But I don't think it is anxiety now, who knows maybe when it comes down to it I am just a b**ch.:thumbsdown:
Sharelle, I think you are being very hard on yourself, 3 kids under 4 is a tough gig. Things get better as they get older but you need to put some mechanisms into place so you can cope in the meantime.
The only thing I can think of is to have a bit more discipline so if they fight over the toilet, time out and if you are consistent with it should work eventually.
Same with the food issue, my dd is the same and it drives me insane:banghead: I just had to keep saying no and introduce a morning tea and afternoon tea time as well as lunch etc and if she nagged I put her in time out. So eventually this worked out.
I think a lot of bad behaviour does come from boredom so if you can have some craft ideas to divert them for awhile this helps too.

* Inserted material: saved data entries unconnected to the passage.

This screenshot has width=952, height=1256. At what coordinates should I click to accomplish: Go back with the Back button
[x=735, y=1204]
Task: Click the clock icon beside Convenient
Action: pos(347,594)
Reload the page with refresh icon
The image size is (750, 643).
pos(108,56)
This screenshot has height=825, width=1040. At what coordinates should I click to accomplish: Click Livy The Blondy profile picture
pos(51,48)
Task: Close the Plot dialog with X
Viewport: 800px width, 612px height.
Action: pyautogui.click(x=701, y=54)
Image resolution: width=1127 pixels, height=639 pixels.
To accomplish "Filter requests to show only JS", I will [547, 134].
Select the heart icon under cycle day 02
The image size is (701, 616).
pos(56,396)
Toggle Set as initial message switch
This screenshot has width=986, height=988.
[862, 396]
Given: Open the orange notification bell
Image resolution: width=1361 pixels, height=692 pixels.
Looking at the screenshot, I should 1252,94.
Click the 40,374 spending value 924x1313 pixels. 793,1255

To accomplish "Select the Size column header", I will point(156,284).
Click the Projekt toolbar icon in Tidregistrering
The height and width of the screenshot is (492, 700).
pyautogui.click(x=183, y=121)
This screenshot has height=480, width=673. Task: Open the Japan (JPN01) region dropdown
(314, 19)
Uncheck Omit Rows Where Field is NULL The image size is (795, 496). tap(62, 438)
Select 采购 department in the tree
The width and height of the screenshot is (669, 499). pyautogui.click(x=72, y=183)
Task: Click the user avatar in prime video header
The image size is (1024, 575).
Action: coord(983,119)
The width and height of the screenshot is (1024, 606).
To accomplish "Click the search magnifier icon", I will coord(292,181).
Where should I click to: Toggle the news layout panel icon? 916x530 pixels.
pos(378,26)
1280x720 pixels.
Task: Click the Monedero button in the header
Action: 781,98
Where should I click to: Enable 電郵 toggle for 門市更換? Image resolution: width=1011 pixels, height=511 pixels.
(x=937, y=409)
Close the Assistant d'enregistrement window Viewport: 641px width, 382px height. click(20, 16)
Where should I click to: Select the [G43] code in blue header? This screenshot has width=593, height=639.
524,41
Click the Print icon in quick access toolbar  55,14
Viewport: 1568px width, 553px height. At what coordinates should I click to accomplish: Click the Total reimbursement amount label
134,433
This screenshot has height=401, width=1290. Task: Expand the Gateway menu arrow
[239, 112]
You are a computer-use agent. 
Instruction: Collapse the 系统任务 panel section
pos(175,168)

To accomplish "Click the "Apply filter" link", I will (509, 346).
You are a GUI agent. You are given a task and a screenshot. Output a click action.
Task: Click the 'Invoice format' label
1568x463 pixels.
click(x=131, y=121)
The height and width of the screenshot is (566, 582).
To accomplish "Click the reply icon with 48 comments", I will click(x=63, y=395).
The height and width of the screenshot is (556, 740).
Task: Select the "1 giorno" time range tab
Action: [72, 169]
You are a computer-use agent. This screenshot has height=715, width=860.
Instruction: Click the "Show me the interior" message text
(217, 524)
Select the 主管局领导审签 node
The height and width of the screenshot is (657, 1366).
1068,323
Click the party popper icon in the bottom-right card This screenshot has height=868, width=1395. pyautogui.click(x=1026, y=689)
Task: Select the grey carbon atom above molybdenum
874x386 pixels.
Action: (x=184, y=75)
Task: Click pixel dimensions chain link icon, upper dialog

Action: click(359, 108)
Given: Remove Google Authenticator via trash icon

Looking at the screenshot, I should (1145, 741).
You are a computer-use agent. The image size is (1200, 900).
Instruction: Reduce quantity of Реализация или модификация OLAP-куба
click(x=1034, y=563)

Most of all I think you and your df need to sit down together to work out who does the household chore, times when you both can have a break and agree on disciplines and routines in the house. If you and your df are not a united front then this is going to create choas. Also agree on some fun family activities that you can do on the weekend together.
Most of all when the kids are off at childcare, don't feel guilty about including some selfish relaxing time while they are away. Motherhood is such an intense job, you have to have a break.
Hope this helps and best of luck:)
Well another lovely night here, DF went to bed at 7.30pm sulking cause I went off at him again tonight.
Reason? His feet stank when he took his work boots off and he was laying on the couch and stinking the whole house out. And I went off my tree at him:eek:
Anyway I'm glad he's in bed now I don't have to talk to him...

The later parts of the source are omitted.